Source text:
Ironically, a large part of the traffic in the bottleneck is not useful
data but merely names of data, as well as operations and data used only
to compute such names. Before a word can be sent through the tube its
address must be in the CPU; hence it must either be sent through the
tube from the store or be generated by some CPU operation. If the
address is sent form the store, then its address must either have been
sent from the store or generated in the CPU, and so on. If, on the other
hand, the address is generated in the CPU, it must either be generated
by a fixed rule (e.g., "add 1 to the program counter") or by an
instruction that was sent through the tube, in which case its address
must have been sent, and so on.

Surely there must be a less primitive way of making big changes in the
store than by pushing vast numbers of words back and forth through the
von Neumann bottleneck. Not only is this tube a literal bottleneck for
the data traffic of a problem, but, more importantly, it is an
intellectual bottleneck that has kept us tied to word-at-a-time thinking
instead of encouraging us to think in terms of the larger conceptual
units of the task at hand. ...

Exercise 1: Update the listing lines, starting with the line containing "Where should I click to: Select" and going on through the line containing "(x=289, y=64)". Replace "Screen dimensions" with "Display size" and leave everything else unchanged.

Stored data entries:
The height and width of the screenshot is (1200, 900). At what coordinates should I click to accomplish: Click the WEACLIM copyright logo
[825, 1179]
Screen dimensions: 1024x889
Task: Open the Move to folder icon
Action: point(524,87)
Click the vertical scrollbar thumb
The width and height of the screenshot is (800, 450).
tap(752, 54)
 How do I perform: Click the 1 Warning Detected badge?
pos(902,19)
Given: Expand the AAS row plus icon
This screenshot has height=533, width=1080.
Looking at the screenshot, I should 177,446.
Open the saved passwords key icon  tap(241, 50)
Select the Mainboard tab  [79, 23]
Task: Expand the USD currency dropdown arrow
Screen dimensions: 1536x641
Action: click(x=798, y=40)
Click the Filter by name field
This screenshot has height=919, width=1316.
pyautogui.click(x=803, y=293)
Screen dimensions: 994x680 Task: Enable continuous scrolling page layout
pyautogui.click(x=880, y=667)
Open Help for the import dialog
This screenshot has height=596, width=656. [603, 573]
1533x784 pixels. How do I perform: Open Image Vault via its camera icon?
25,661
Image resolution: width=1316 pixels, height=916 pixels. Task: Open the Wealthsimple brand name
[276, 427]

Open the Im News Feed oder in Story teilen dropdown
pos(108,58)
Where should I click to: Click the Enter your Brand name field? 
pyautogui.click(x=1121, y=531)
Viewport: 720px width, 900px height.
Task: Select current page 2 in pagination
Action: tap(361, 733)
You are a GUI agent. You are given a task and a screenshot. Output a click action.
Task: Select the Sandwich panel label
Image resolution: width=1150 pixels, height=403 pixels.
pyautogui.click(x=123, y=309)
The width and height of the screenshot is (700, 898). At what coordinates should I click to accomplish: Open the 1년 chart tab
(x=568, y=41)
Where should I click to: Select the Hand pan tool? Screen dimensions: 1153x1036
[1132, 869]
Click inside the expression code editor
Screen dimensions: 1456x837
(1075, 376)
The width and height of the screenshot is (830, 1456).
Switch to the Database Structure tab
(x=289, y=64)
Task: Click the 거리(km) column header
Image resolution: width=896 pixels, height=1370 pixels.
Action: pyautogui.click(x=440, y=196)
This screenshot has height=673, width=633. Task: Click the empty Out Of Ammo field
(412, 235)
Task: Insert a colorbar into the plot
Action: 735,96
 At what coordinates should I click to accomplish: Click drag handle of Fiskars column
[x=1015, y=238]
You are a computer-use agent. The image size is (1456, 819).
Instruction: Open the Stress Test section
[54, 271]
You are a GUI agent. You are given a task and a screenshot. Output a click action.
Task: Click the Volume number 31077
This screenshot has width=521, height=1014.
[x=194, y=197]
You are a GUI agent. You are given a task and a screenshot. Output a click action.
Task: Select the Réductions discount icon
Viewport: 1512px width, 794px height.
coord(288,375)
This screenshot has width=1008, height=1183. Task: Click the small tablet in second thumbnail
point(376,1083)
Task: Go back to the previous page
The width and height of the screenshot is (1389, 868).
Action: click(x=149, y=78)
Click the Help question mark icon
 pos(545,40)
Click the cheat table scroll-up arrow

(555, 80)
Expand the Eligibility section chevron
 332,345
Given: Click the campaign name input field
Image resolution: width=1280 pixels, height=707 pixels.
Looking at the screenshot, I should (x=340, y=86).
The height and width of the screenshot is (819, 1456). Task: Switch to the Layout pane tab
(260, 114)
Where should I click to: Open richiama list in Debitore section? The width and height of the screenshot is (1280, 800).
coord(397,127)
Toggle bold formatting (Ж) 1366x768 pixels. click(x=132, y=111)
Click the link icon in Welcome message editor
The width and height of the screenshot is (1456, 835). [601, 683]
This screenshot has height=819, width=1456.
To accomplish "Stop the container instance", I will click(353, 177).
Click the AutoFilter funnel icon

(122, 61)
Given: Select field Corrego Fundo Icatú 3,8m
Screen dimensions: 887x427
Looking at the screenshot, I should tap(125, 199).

Exercise 2: From the text on the von Neumann bottleneck, set down word for word the passage starting with "Surely there must" and going on through "at hand. ...".

Exercise answer 1:
Where should I click to: Select the Hand pan tool? Display size: 1153x1036
[1132, 869]
Click inside the expression code editor
Display size: 1456x837
(1075, 376)
The width and height of the screenshot is (830, 1456).
Switch to the Database Structure tab
(x=289, y=64)

Exercise answer 2:
Surely there must be a less primitive way of making big changes in the
store than by pushing vast numbers of words back and forth through the
von Neumann bottleneck. Not only is this tube a literal bottleneck for
the data traffic of a problem, but, more importantly, it is an
intellectual bottleneck that has kept us tied to word-at-a-time thinking
instead of encouraging us to think in terms of the larger conceptual
units of the task at hand. ...